To illustrate the scale of the funding shortfall at this point in the year: If Congress were to fund the program at the current, lower Continuing Resolution level for the remaining months of the fiscal year, the $1 billion shortfall that will occur is equivalent to 1.5 months of benefits for all program beneficiaries. The $1 billion shortfall also equals the estimated cost of providing six months of benefits to all pregnant women and infants participating in WIC.

A federal funding shortfall of this magnitude presents states with difficult, untenable decisions about how to manage the program. Many states would likely implement waiting lists for applicants to reduce costs. Under program rules, waiting lists would be implemented first for non-breastfeeding postpartum women, next for children ages 1 to 5 years old who do not have higher-risk medical issues, and then for pregnant and breastfeeding women and infants who do not have higher-risk medical issues. But given the size of the funding shortfall, it is likely that waiting lists would stretch across all participant categories, affecting both new applicants and mothers, babies, and young children enrolled in the program who are up for renewal of benefits.

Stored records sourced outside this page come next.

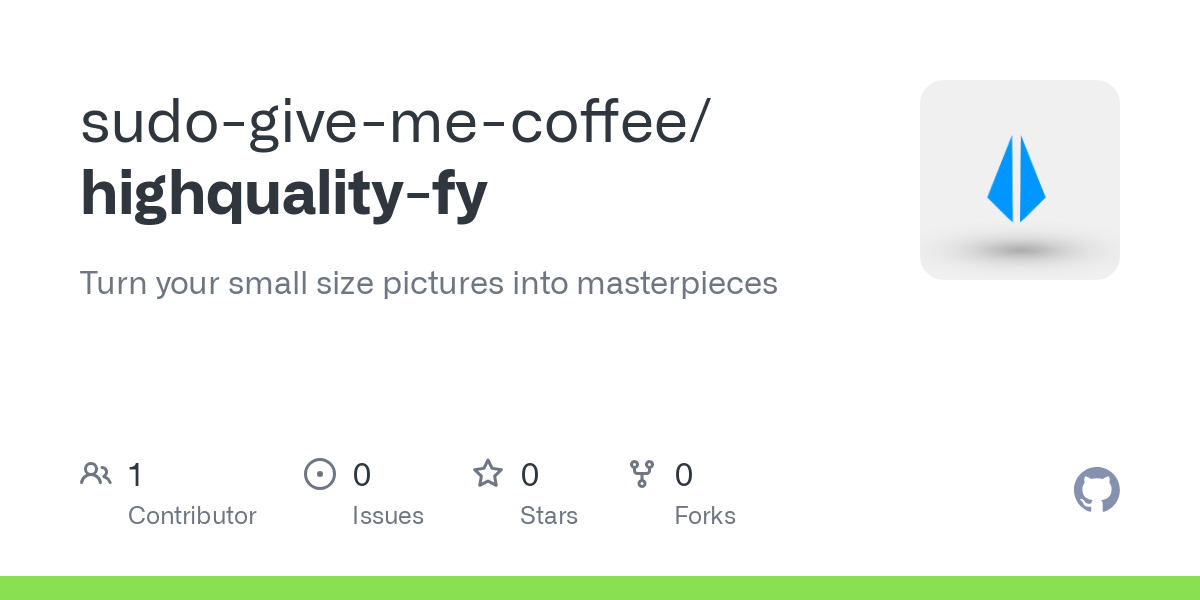Open the Issues label
Viewport: 1200px width, 600px height.
pyautogui.click(x=388, y=516)
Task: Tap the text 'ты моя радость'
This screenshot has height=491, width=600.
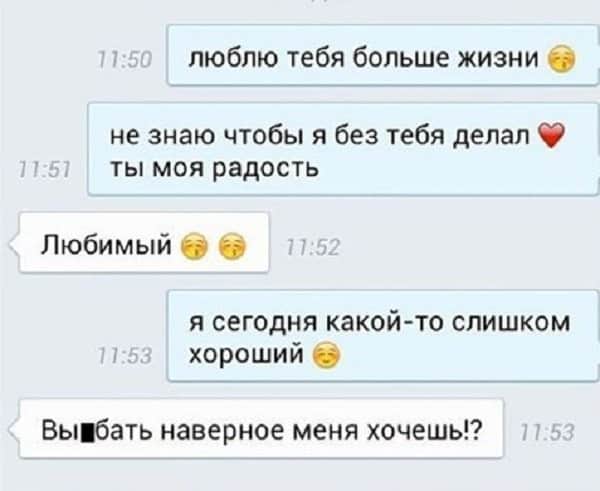Action: [x=214, y=168]
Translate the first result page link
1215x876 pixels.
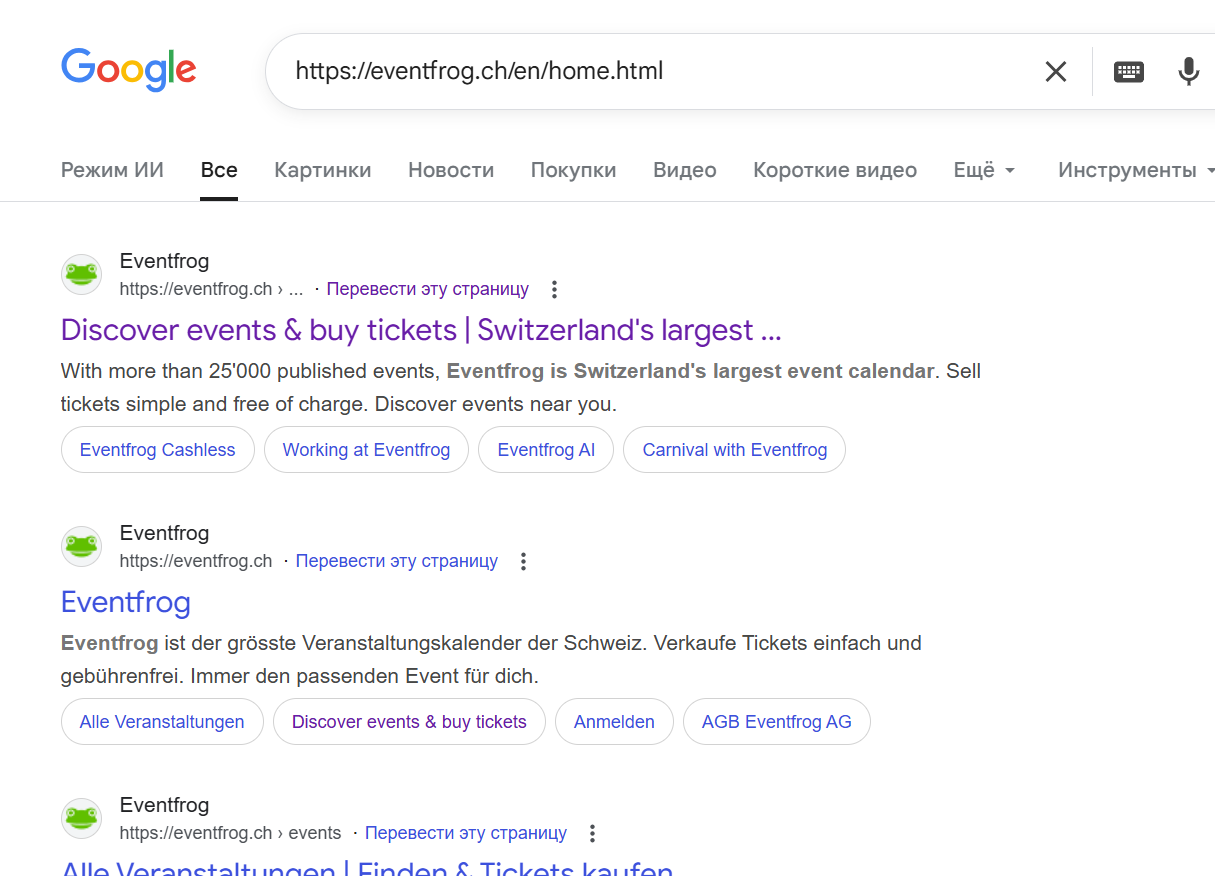tap(427, 289)

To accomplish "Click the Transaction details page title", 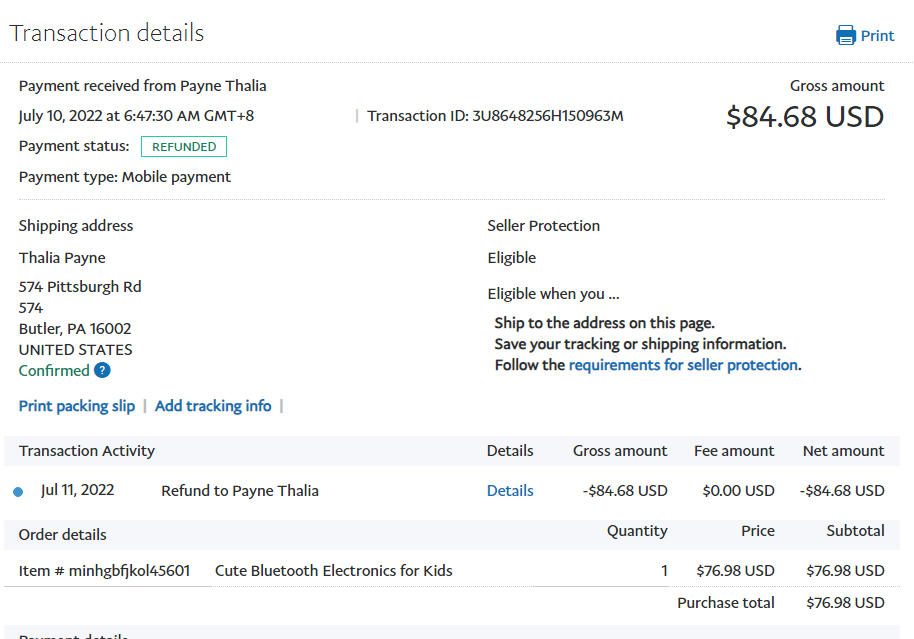I will (x=107, y=33).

To provide a sense of the number of people whose benefits could be at risk if states turned to waiting lists, even for short periods, USDA estimates that 810,000 eligible people apply for WIC services in a given month nationwide, which includes those new to the program and those whose WIC benefits are up for renewal. Many states would likely have to utilize waiting lists for an extended period to address the funding gap that would result if Congress funded WIC at the Continuing Resolution level for the rest of the year.

Indeed, it is possible that even waitlisting applicants and taking other cost-cutting measures like reducing clinic hours would not be enough to close the shortfall. In that case, some states might be forced to discontinue or suspend benefits for current participants – which is allowed by program rules as a last resort.

Cutting off access to WIC for pregnant women, new mothers, and infants and children would have severe and harmful consequences. An abundance of research shows the critical role that WIC plays in supporting maternal health and child development. WIC participation during pregnancy is associated with lower risk of preterm birth, lower risk of low birthweight, and lower risk of infant mortality. Children on WIC are also more likely to consume a healthier diet, and this impact grows the longer a child stays on WIC.

The U.S. Department of Agriculture’s Economic Research Service recently found that household food insecurity increased last year, at a time when significant safety net enhancements that helped people through the worst of the pandemic began to end, and the enhanced Child Tax Credit enacted in the American Rescue Plan expired. More than half of food insecure families reported gaining assistance through federal nutrition programs like WIC to make ends meet—an indication of how important the programs are in helping to support families, and what’s at risk if Congress cuts or underfunds them.

Nearly 40 percent of America’s infants participate in WIC, which is available only to pregnant women, new mothers, infants, and children who meet income guidelines and are determined to be at nutritional risk by a health professional. Families with young children, particularly infants, can struggle to make ends meet. The Biden-Harris Administration understands this and is committed to giving America’s children the healthiest start at a good life. Curbing access to nutrition security programs like WIC is counter to this effort and instead punishes parents and children.